I think the orbits are simply mirrored?

Yes.

(a - bi) + (c - di) = (a + c) - (b + d)i, so the sum of the x-axis mirrors (or conjugates) is the conjugate of the sum.

(a - bi)(c - di) = ac - bci - adi + bdi² = (ac - bd) - (bc + ad)i, so the product of conjugates is the conjugate of the product, too.

So, if we have f(z, c) = z² + c, f at the conjugates of z and c will be the conjugate of f(z, c). And if we start with z = 0 (which is its own conjugate) and the conjugate of c and iterate, by induction the entire orbit is conjugate to what we get by starting with 0 and c.

If you want asymmetry, the orbits have to escape at different points, and you either need a different function or you need a bailout trap that isn't symmetric in the x-axis. The usual bailout traps (complements of disks of various radii about 0) are all symmetric.

[makc]

...or go for complex power, then it will no longer mirror.

[cKleinhuis]

I see thx

[taurus]

This is so cool! "Understanding the mandelbrot set" gets a whole new quality here. It's a very physical expierience with theese tools - more like apprehension, than understanding.
Thanks makc and Syntopia - tools like that would be perfect for teaching purposes. 

[bib]

I also made an similar orbit viewer (in WebGL) a few weeks ago:

Available here: http://hvidtfeldts.net/WebGLSet/orbit.html

No splines, but you can zoom in realtime, if you have a fast GPU :-)

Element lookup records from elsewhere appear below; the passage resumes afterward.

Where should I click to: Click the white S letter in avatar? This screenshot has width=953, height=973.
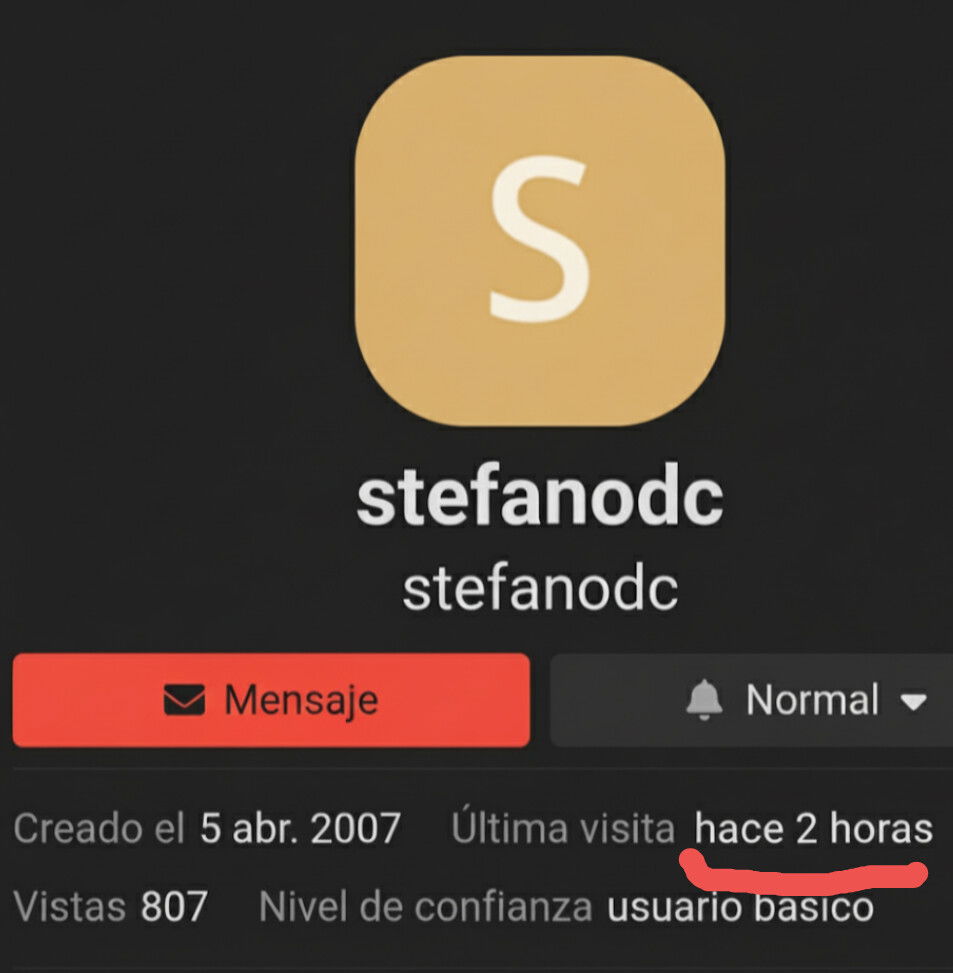click(x=539, y=240)
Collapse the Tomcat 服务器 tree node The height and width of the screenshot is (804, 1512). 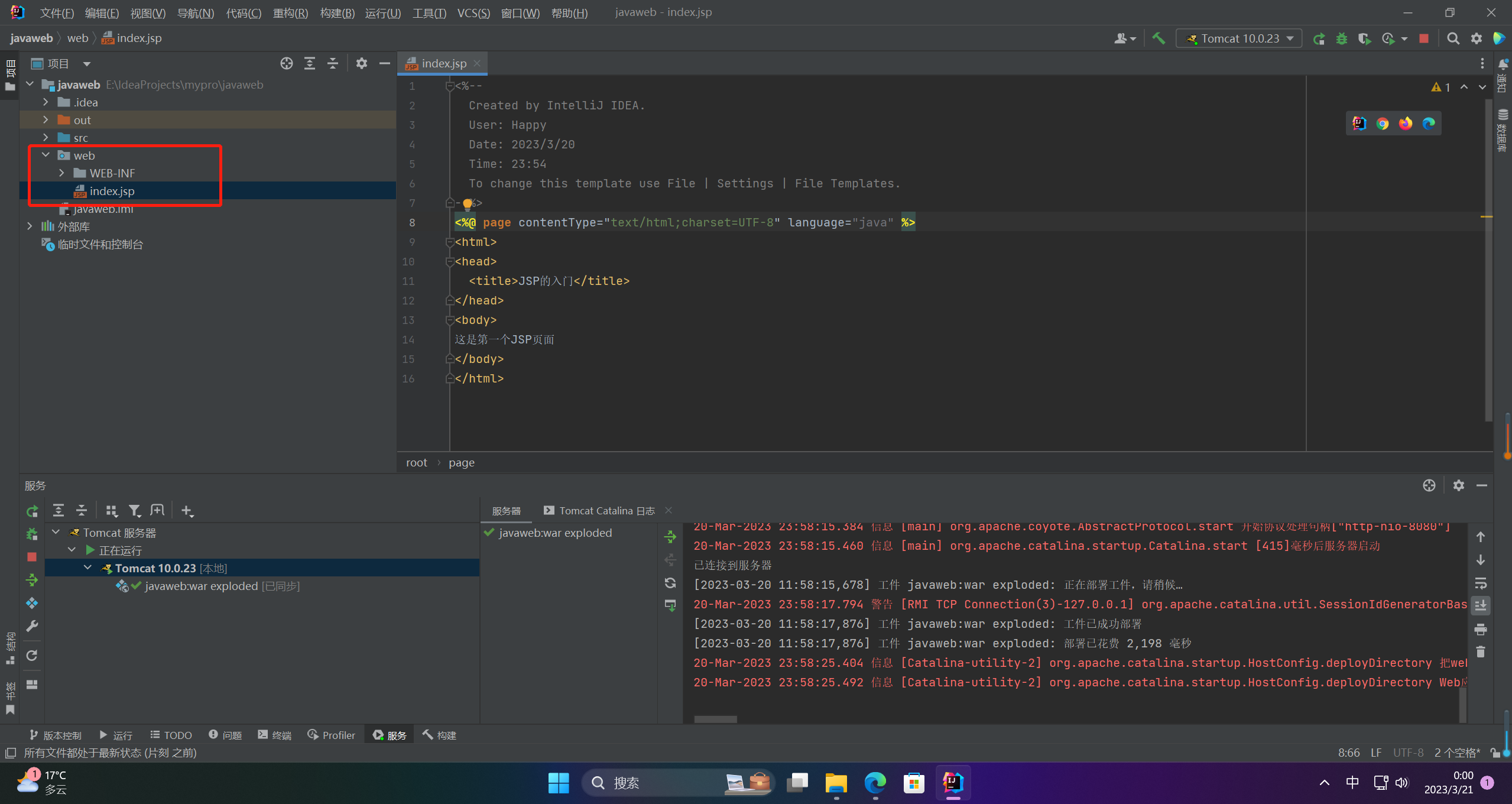coord(56,532)
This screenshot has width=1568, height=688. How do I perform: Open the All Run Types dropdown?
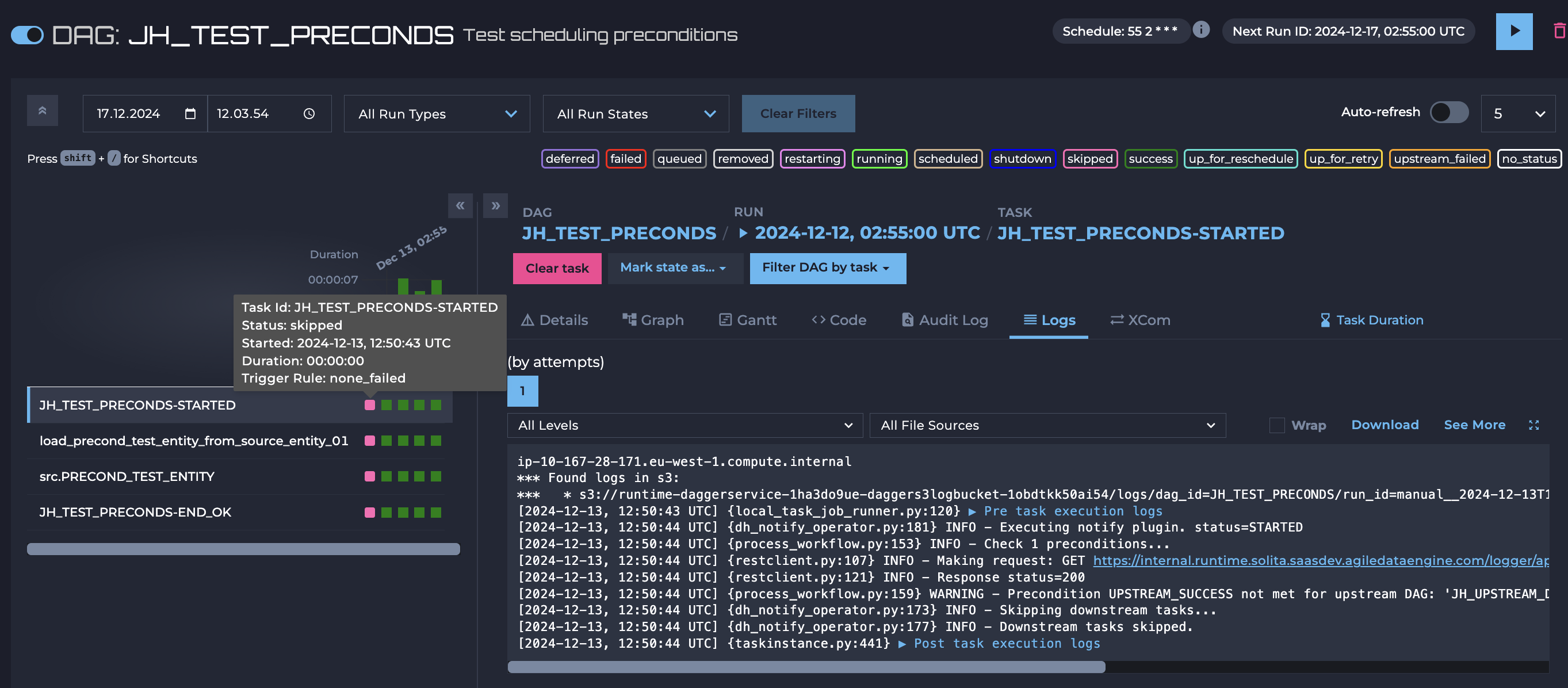(x=437, y=114)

Super cool, great orbit visualisation tool! Thanks Mikael

[cKleinhuis]

@syntopia great visualisation, but let me give you one tiny modification that i find is very important:

do not scale the orbits, perhaps show 2 coordinate systems, one for the current zoom location, and one for the orbits, which should be a normalized view of
the bailout radius, the bailour radius can be shown as a circle, and should not scale with the zoom location as well, because it is very interesting to zoom
very very close to the mandelbrot set and examine how long the orbits can be before the bailouting happens, but when zoomed in it is not clear what
happens to the orbit

@all others, the most interesting points in the orbit view are the centers of the bulbs, in each such center you find a pure periodic behaviour of the orbit
the bigger centers produce small loops like 3 values that are visited throughout the whole iteration, which explains easily why they do not diverge each center circle of the mandelbrot owns such a period, which can be nicely viewed when the orbits would not scale ...

[taurus]

the most interesting points in the orbit view are the centers of the bulbs, in each such center you find a pure periodic behaviour of the orbit

same is within the mini brots exactly there, where the origin is in big brot...

[cKleinhuis]

same is within the mini brots exactly there, where the origin is in big brot...

the periods are in every minibrots-circle, they only get longer and longer, a period can be a really really long, depending on the zoom level minibrots a period can easily reach 1 million before it reaches its starting point

[Dinkydau]

This is so cool! "Understanding the mandelbrot set" gets a whole new quality here. It's a very physical expierience with theese tools - more like apprehension, than understanding.
Thanks makc and Syntopia - tools like that would be perfect for teaching purposes.  

Yes I absolutely agree. Those two programs combined give a very great insight.

Aside from difficult mathematics, I thought I knew everything about the mandelbrot set, but I hadn't thought of studying the WAY numbers go or don't go to infinity.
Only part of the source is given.